● **PROBLEM DETAILS**: In this exercise, every entry below is to be reproduced word for word.

Segment Start: DATA EXTRACT

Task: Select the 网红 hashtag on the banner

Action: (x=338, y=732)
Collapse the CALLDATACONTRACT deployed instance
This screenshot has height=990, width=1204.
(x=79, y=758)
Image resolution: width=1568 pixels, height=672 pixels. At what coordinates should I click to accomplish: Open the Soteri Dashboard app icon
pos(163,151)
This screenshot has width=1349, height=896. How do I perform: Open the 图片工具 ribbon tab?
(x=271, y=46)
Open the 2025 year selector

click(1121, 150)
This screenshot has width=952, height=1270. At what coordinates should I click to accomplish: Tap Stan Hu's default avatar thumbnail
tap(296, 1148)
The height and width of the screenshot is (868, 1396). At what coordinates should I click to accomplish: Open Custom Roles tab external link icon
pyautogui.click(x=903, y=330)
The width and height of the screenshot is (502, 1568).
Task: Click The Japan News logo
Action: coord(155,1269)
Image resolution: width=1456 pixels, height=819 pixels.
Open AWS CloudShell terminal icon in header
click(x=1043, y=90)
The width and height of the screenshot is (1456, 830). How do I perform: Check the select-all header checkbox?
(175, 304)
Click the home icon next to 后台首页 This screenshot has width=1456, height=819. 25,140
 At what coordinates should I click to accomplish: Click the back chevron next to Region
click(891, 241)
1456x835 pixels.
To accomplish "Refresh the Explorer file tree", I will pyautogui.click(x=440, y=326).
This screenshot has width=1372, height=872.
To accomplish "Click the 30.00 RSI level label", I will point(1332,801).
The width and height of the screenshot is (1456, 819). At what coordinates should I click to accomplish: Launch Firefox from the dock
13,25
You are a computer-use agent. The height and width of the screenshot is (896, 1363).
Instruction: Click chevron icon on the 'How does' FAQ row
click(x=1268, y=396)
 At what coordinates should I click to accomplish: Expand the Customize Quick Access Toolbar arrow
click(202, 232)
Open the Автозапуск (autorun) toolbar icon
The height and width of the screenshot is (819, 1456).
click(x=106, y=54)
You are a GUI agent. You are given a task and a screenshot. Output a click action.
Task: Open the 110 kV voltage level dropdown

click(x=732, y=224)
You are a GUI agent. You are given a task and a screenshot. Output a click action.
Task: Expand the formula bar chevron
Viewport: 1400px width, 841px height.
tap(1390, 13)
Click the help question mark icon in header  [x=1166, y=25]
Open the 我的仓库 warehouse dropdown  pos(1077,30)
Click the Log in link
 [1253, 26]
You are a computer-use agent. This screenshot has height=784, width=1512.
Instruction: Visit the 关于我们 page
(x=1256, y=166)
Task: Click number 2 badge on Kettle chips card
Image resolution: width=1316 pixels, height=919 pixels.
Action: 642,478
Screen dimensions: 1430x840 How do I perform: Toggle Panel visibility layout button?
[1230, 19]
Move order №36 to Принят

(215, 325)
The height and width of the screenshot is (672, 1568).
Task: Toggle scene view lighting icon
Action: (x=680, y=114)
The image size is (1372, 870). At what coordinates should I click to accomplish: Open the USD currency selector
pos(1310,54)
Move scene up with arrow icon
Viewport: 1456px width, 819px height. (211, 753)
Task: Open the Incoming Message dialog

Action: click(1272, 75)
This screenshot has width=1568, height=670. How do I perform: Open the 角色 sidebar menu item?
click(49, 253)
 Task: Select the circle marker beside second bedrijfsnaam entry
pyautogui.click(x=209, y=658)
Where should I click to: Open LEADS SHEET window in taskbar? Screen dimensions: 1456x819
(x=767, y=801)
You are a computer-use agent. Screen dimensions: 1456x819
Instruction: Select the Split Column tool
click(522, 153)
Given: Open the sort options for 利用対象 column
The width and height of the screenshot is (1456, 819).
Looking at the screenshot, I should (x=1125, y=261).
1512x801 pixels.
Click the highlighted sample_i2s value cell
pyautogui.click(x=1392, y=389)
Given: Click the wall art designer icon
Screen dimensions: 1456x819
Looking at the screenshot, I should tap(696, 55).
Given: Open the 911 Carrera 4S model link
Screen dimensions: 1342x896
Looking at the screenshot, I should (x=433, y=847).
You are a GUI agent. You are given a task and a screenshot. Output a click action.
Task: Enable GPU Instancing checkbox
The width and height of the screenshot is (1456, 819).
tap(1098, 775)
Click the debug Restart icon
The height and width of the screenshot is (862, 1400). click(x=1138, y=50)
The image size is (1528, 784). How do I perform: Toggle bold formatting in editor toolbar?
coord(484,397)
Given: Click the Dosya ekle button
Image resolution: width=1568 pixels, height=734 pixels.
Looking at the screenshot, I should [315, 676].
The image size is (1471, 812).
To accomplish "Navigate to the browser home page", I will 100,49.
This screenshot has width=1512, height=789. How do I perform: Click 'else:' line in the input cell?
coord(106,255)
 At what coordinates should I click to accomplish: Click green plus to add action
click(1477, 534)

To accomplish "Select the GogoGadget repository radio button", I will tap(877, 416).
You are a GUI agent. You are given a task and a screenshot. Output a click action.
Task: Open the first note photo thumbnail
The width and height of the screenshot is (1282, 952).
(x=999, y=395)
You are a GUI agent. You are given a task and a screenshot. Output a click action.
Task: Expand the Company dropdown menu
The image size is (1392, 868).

Segment End: DATA EXTRACT

● **EXPECTED OUTPUT**:
Task: Select the 网红 hashtag on the banner

Action: (x=338, y=732)
Collapse the CALLDATACONTRACT deployed instance
This screenshot has height=990, width=1204.
(x=79, y=758)
Image resolution: width=1568 pixels, height=672 pixels. At what coordinates should I click to accomplish: Open the Soteri Dashboard app icon
pos(163,151)
This screenshot has width=1349, height=896. How do I perform: Open the 图片工具 ribbon tab?
(x=271, y=46)
Open the 2025 year selector

click(1121, 150)
This screenshot has width=952, height=1270. At what coordinates should I click to accomplish: Tap Stan Hu's default avatar thumbnail
tap(296, 1148)
The height and width of the screenshot is (868, 1396). At what coordinates should I click to accomplish: Open Custom Roles tab external link icon
pyautogui.click(x=903, y=330)
The width and height of the screenshot is (502, 1568).
Task: Click The Japan News logo
Action: coord(155,1269)
Image resolution: width=1456 pixels, height=819 pixels.
Open AWS CloudShell terminal icon in header
click(x=1043, y=90)
The width and height of the screenshot is (1456, 830). How do I perform: Check the select-all header checkbox?
(175, 304)
Click the home icon next to 后台首页 This screenshot has width=1456, height=819. 25,140
 At what coordinates should I click to accomplish: Click the back chevron next to Region
click(891, 241)
1456x835 pixels.
To accomplish "Refresh the Explorer file tree", I will pyautogui.click(x=440, y=326).
This screenshot has width=1372, height=872.
To accomplish "Click the 30.00 RSI level label", I will point(1332,801).
The width and height of the screenshot is (1456, 819). At what coordinates should I click to accomplish: Launch Firefox from the dock
13,25
You are a computer-use agent. The height and width of the screenshot is (896, 1363).
Instruction: Click chevron icon on the 'How does' FAQ row
click(x=1268, y=396)
 At what coordinates should I click to accomplish: Expand the Customize Quick Access Toolbar arrow
click(202, 232)
Open the Автозапуск (autorun) toolbar icon
The height and width of the screenshot is (819, 1456).
click(x=106, y=54)
You are a GUI agent. You are given a task and a screenshot. Output a click action.
Task: Open the 110 kV voltage level dropdown

click(x=732, y=224)
You are a GUI agent. You are given a task and a screenshot. Output a click action.
Task: Expand the formula bar chevron
Viewport: 1400px width, 841px height.
tap(1390, 13)
Click the help question mark icon in header  [x=1166, y=25]
Open the 我的仓库 warehouse dropdown  pos(1077,30)
Click the Log in link
 [1253, 26]
You are a computer-use agent. This screenshot has height=784, width=1512.
Instruction: Visit the 关于我们 page
(x=1256, y=166)
Task: Click number 2 badge on Kettle chips card
Image resolution: width=1316 pixels, height=919 pixels.
Action: 642,478
Screen dimensions: 1430x840 How do I perform: Toggle Panel visibility layout button?
[1230, 19]
Move order №36 to Принят

(215, 325)
The height and width of the screenshot is (672, 1568).
Task: Toggle scene view lighting icon
Action: (x=680, y=114)
The image size is (1372, 870). At what coordinates should I click to accomplish: Open the USD currency selector
pos(1310,54)
Move scene up with arrow icon
Viewport: 1456px width, 819px height. (211, 753)
Task: Open the Incoming Message dialog

Action: click(1272, 75)
This screenshot has width=1568, height=670. How do I perform: Open the 角色 sidebar menu item?
click(49, 253)
 Task: Select the circle marker beside second bedrijfsnaam entry
pyautogui.click(x=209, y=658)
Where should I click to: Open LEADS SHEET window in taskbar? Screen dimensions: 1456x819
(x=767, y=801)
You are a computer-use agent. Screen dimensions: 1456x819
Instruction: Select the Split Column tool
click(522, 153)
Given: Open the sort options for 利用対象 column
The width and height of the screenshot is (1456, 819).
Looking at the screenshot, I should (x=1125, y=261).
1512x801 pixels.
Click the highlighted sample_i2s value cell
pyautogui.click(x=1392, y=389)
Given: Click the wall art designer icon
Screen dimensions: 1456x819
Looking at the screenshot, I should tap(696, 55).
Given: Open the 911 Carrera 4S model link
Screen dimensions: 1342x896
Looking at the screenshot, I should (x=433, y=847).
You are a GUI agent. You are given a task and a screenshot. Output a click action.
Task: Enable GPU Instancing checkbox
The width and height of the screenshot is (1456, 819).
tap(1098, 775)
Click the debug Restart icon
The height and width of the screenshot is (862, 1400). click(x=1138, y=50)
The image size is (1528, 784). How do I perform: Toggle bold formatting in editor toolbar?
coord(484,397)
Given: Click the Dosya ekle button
Image resolution: width=1568 pixels, height=734 pixels.
Looking at the screenshot, I should [315, 676].
The image size is (1471, 812).
To accomplish "Navigate to the browser home page", I will 100,49.
This screenshot has width=1512, height=789. How do I perform: Click 'else:' line in the input cell?
coord(106,255)
 At what coordinates should I click to accomplish: Click green plus to add action
click(1477, 534)

To accomplish "Select the GogoGadget repository radio button", I will tap(877, 416).
You are a GUI agent. You are given a task and a screenshot. Output a click action.
Task: Open the first note photo thumbnail
The width and height of the screenshot is (1282, 952).
(x=999, y=395)
You are a GUI agent. You are given a task and a screenshot. Output a click action.
Task: Expand the Company dropdown menu
The image size is (1392, 868).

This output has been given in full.